Smith served thirteen days of the 45-day sentence for refusing to pay £1,500 compensation. A court had ordered her to hand over the money for painting the sandstone wall of the Edinburgh High Court with the words “Genocide” and No More War Crimes” in a protest against Trident on Remembrance Day 2006.
She and a second woman, Helen John, 70 of Keighley in Yorkshire had already served another 45-day sentence for the action.
Upon release Smith said, “I am fine. I’m not a frail old granny. Anti-nuclear people don’t fade away as soon as they are eighty. They go on resisting these beastly weapons."
Smith demonstrated mixed feelings about the person who had anonymously paid the compensation money.
"It was very kind of whoever paid my fine to do so," she said, "But what they don’t realise is that when we do these actions we want to take responsibility for them ourselves, even if that means going to prison".

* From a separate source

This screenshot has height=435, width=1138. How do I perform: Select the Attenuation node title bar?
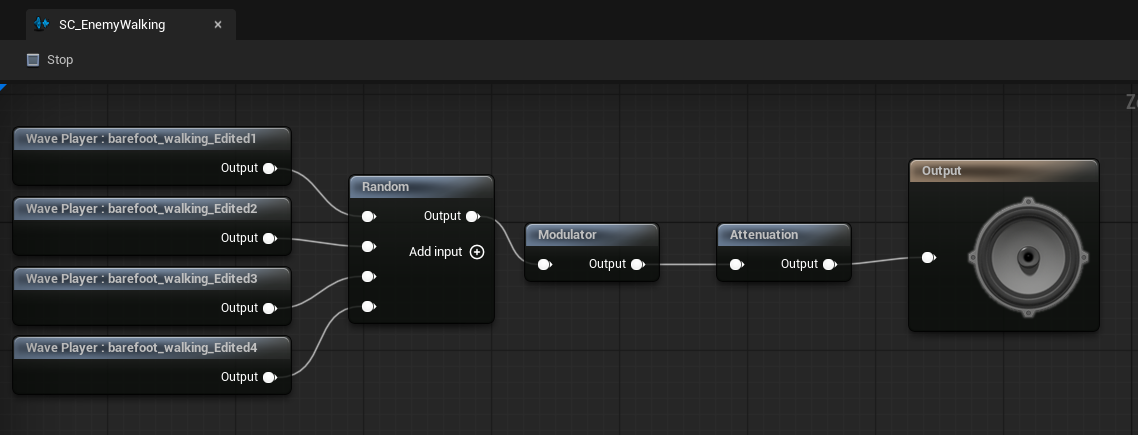pos(783,235)
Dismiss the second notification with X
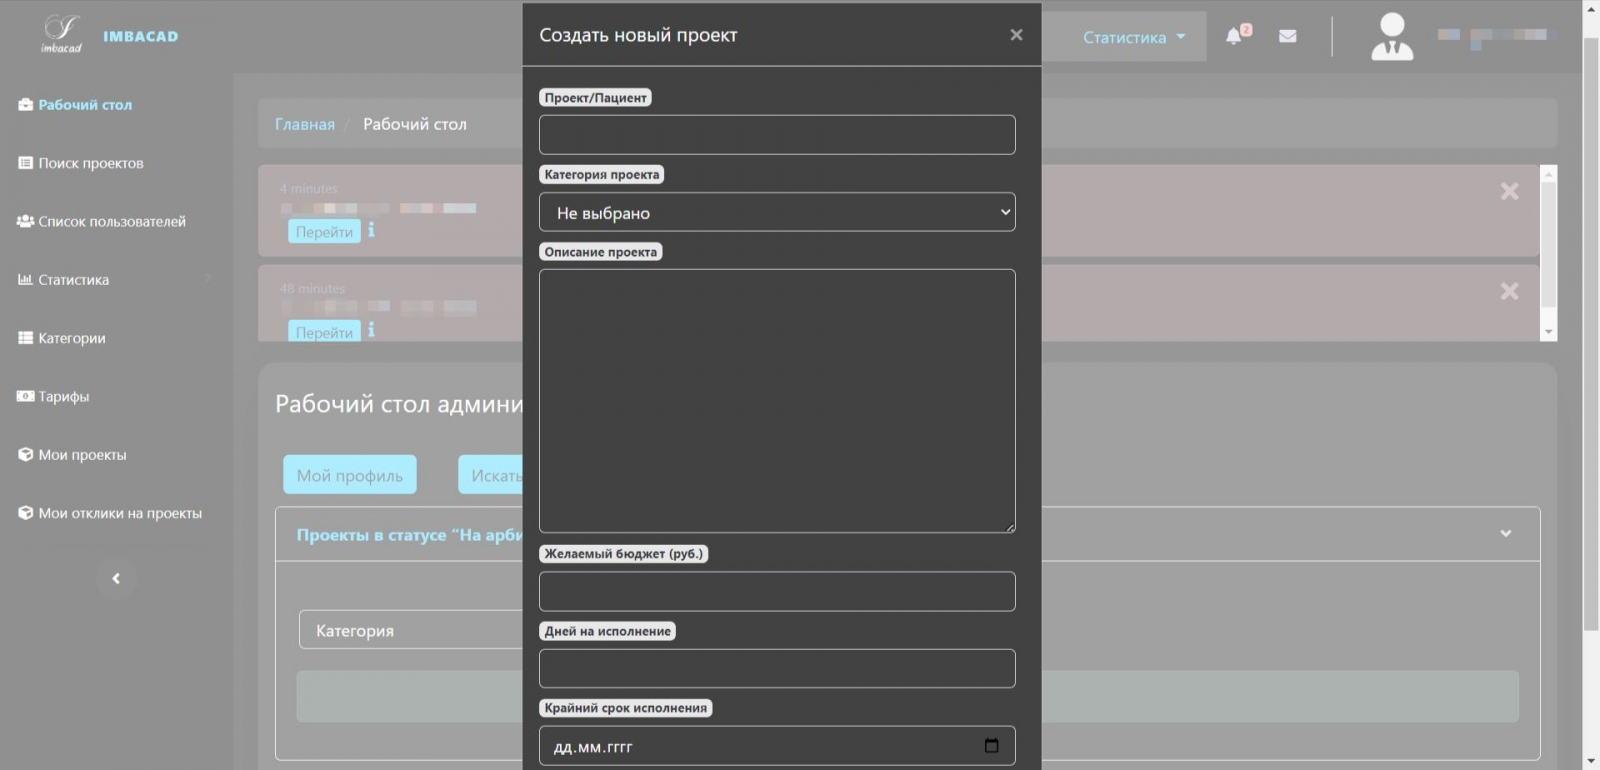Viewport: 1600px width, 770px height. click(1509, 291)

Smith is one of three British peace activists to go to prison in less than a month. Sylvia Boyes, a Quaker from Yorkshire, is serving a fourteen-day sentence for refusing to pay fines imposed after an anti-nuclear protest. Chris Cole, a Roman Catholic from Oxford, was released last week after a sentence imposed for non-payment of a fine resulting from nonviolent direct action against the arms trade.
Smith's paint job was a protest against the High Court’s "complicity" in the illegal deployment of “genocidal” nuclear weapons. The High Court ruled in the Lord Advocates Reference (2000) that Trident is legal even though the International Court of Justice had ruled in 1996 that the threat and use of nuclear weapons would generally be illegal.

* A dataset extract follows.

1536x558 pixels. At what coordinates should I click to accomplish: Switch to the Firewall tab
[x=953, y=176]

Last year the Scottish Government determined that it is bound by that LAR ruling and that under the Scotland Act it has no power to act on defence issues.
But in January Trident Ploughshares made a submission to the Scottish Government calling on it to demand the removal of Trident from Scotland saying that it has the legal grounds to refuse to aid and abet the UK government in war crimes. The campaign group is currently awaiting a response from the Scottish government.
The painting of the High Court was also in protest against what the women said was unlawful detention of hundreds of protesters without charge for up to 30 hours as part of the year-long Faslane 365 campaign. In that campaign, over a thousand people were arrested for blockading the Faslane Naval Base, homeport of Trident, the UK's nuclear weapons system.
The government continues to deploy Trident submarines, each carrying 48 nuclear warheads. Each Trident warhead is 8-10 times the size of the Hiroshima bomb, the use of which would inevitably kill hundreds of thousands of civilians and cause untold environmental devastation. Trident Ploughshares insist that this is clearly a violation of international humanitarian law.